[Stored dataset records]

-------------------------

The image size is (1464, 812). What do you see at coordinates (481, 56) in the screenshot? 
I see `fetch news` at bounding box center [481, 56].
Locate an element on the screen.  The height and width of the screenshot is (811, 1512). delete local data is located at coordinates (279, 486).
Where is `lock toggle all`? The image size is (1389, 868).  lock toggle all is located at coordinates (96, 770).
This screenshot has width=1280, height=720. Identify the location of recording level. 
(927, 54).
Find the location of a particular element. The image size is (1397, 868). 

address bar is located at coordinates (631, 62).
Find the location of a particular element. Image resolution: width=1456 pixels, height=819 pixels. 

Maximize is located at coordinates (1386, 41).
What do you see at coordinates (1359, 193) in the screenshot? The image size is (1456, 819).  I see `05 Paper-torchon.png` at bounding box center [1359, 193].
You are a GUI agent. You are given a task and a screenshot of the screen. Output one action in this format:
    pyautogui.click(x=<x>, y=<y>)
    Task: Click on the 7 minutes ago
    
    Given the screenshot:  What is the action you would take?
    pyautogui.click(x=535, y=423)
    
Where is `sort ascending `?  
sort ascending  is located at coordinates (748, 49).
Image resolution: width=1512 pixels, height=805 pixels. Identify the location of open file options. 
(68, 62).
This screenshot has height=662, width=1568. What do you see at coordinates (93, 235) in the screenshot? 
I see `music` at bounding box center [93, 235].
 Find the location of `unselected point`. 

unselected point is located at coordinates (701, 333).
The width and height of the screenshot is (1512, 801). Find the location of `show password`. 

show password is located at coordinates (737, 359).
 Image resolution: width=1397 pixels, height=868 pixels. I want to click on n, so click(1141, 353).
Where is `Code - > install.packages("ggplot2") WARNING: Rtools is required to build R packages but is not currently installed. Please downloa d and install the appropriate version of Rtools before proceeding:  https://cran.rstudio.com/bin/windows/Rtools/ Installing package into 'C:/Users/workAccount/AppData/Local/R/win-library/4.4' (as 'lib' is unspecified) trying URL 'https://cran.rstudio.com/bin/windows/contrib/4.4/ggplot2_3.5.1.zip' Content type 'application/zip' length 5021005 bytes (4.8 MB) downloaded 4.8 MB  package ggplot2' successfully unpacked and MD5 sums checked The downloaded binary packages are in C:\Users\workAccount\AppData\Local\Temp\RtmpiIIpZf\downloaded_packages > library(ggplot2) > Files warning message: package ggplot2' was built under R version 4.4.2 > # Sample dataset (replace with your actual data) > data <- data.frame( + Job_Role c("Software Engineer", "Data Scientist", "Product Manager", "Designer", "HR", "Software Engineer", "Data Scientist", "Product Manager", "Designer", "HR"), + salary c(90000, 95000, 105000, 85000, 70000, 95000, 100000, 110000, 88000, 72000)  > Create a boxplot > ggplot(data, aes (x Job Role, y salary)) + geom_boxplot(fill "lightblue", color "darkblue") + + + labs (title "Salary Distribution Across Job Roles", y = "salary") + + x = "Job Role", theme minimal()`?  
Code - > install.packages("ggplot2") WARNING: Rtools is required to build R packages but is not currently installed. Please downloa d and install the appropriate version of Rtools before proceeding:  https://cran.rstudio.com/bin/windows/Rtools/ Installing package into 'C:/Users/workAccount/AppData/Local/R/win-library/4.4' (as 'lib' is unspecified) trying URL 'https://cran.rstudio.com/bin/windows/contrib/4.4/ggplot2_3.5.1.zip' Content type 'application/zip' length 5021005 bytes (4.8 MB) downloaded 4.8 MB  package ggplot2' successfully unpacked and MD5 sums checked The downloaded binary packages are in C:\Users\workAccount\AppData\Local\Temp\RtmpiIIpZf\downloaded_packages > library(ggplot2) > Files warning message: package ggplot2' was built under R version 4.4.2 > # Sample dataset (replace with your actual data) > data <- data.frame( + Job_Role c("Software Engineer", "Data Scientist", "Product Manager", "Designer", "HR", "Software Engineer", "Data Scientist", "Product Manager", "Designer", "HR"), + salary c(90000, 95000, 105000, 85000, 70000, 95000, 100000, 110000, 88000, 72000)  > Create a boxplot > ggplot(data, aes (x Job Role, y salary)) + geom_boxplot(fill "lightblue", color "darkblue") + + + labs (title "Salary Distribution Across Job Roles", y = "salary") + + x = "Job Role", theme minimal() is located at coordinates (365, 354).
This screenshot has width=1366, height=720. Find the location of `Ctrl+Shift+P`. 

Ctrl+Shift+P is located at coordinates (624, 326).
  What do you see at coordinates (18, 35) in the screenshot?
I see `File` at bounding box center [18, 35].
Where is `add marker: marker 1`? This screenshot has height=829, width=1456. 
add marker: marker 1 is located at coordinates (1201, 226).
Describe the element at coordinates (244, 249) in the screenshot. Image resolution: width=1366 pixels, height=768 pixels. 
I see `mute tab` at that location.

-------------------------

**DIRECTIVE**
Please copy every one of the records above word for word, without changing anything.

**EXPECTED ANSWER**
The image size is (1464, 812). What do you see at coordinates (481, 56) in the screenshot? 
I see `fetch news` at bounding box center [481, 56].
Locate an element on the screen.  The height and width of the screenshot is (811, 1512). delete local data is located at coordinates (279, 486).
Where is `lock toggle all`? The image size is (1389, 868).  lock toggle all is located at coordinates (96, 770).
This screenshot has width=1280, height=720. Identify the location of recording level. 
(927, 54).
Find the location of a particular element. The image size is (1397, 868). 

address bar is located at coordinates (631, 62).
Find the location of a particular element. Image resolution: width=1456 pixels, height=819 pixels. 

Maximize is located at coordinates (1386, 41).
What do you see at coordinates (1359, 193) in the screenshot? The image size is (1456, 819).  I see `05 Paper-torchon.png` at bounding box center [1359, 193].
You are a GUI agent. You are given a task and a screenshot of the screen. Output one action in this format:
    pyautogui.click(x=<x>, y=<y>)
    Task: Click on the 7 minutes ago
    
    Given the screenshot:  What is the action you would take?
    pyautogui.click(x=535, y=423)
    
Where is `sort ascending `?  
sort ascending  is located at coordinates (748, 49).
Image resolution: width=1512 pixels, height=805 pixels. Identify the location of open file options. 
(68, 62).
This screenshot has height=662, width=1568. What do you see at coordinates (93, 235) in the screenshot? 
I see `music` at bounding box center [93, 235].
 Find the location of `unselected point`. 

unselected point is located at coordinates (701, 333).
The width and height of the screenshot is (1512, 801). Find the location of `show password`. 

show password is located at coordinates (737, 359).
 Image resolution: width=1397 pixels, height=868 pixels. I want to click on n, so click(1141, 353).
Where is `Code - > install.packages("ggplot2") WARNING: Rtools is required to build R packages but is not currently installed. Please downloa d and install the appropriate version of Rtools before proceeding:  https://cran.rstudio.com/bin/windows/Rtools/ Installing package into 'C:/Users/workAccount/AppData/Local/R/win-library/4.4' (as 'lib' is unspecified) trying URL 'https://cran.rstudio.com/bin/windows/contrib/4.4/ggplot2_3.5.1.zip' Content type 'application/zip' length 5021005 bytes (4.8 MB) downloaded 4.8 MB  package ggplot2' successfully unpacked and MD5 sums checked The downloaded binary packages are in C:\Users\workAccount\AppData\Local\Temp\RtmpiIIpZf\downloaded_packages > library(ggplot2) > Files warning message: package ggplot2' was built under R version 4.4.2 > # Sample dataset (replace with your actual data) > data <- data.frame( + Job_Role c("Software Engineer", "Data Scientist", "Product Manager", "Designer", "HR", "Software Engineer", "Data Scientist", "Product Manager", "Designer", "HR"), + salary c(90000, 95000, 105000, 85000, 70000, 95000, 100000, 110000, 88000, 72000)  > Create a boxplot > ggplot(data, aes (x Job Role, y salary)) + geom_boxplot(fill "lightblue", color "darkblue") + + + labs (title "Salary Distribution Across Job Roles", y = "salary") + + x = "Job Role", theme minimal()`?  
Code - > install.packages("ggplot2") WARNING: Rtools is required to build R packages but is not currently installed. Please downloa d and install the appropriate version of Rtools before proceeding:  https://cran.rstudio.com/bin/windows/Rtools/ Installing package into 'C:/Users/workAccount/AppData/Local/R/win-library/4.4' (as 'lib' is unspecified) trying URL 'https://cran.rstudio.com/bin/windows/contrib/4.4/ggplot2_3.5.1.zip' Content type 'application/zip' length 5021005 bytes (4.8 MB) downloaded 4.8 MB  package ggplot2' successfully unpacked and MD5 sums checked The downloaded binary packages are in C:\Users\workAccount\AppData\Local\Temp\RtmpiIIpZf\downloaded_packages > library(ggplot2) > Files warning message: package ggplot2' was built under R version 4.4.2 > # Sample dataset (replace with your actual data) > data <- data.frame( + Job_Role c("Software Engineer", "Data Scientist", "Product Manager", "Designer", "HR", "Software Engineer", "Data Scientist", "Product Manager", "Designer", "HR"), + salary c(90000, 95000, 105000, 85000, 70000, 95000, 100000, 110000, 88000, 72000)  > Create a boxplot > ggplot(data, aes (x Job Role, y salary)) + geom_boxplot(fill "lightblue", color "darkblue") + + + labs (title "Salary Distribution Across Job Roles", y = "salary") + + x = "Job Role", theme minimal() is located at coordinates (365, 354).
This screenshot has width=1366, height=720. Find the location of `Ctrl+Shift+P`. 

Ctrl+Shift+P is located at coordinates (624, 326).
  What do you see at coordinates (18, 35) in the screenshot?
I see `File` at bounding box center [18, 35].
Where is `add marker: marker 1`? This screenshot has height=829, width=1456. 
add marker: marker 1 is located at coordinates (1201, 226).
Describe the element at coordinates (244, 249) in the screenshot. Image resolution: width=1366 pixels, height=768 pixels. 
I see `mute tab` at that location.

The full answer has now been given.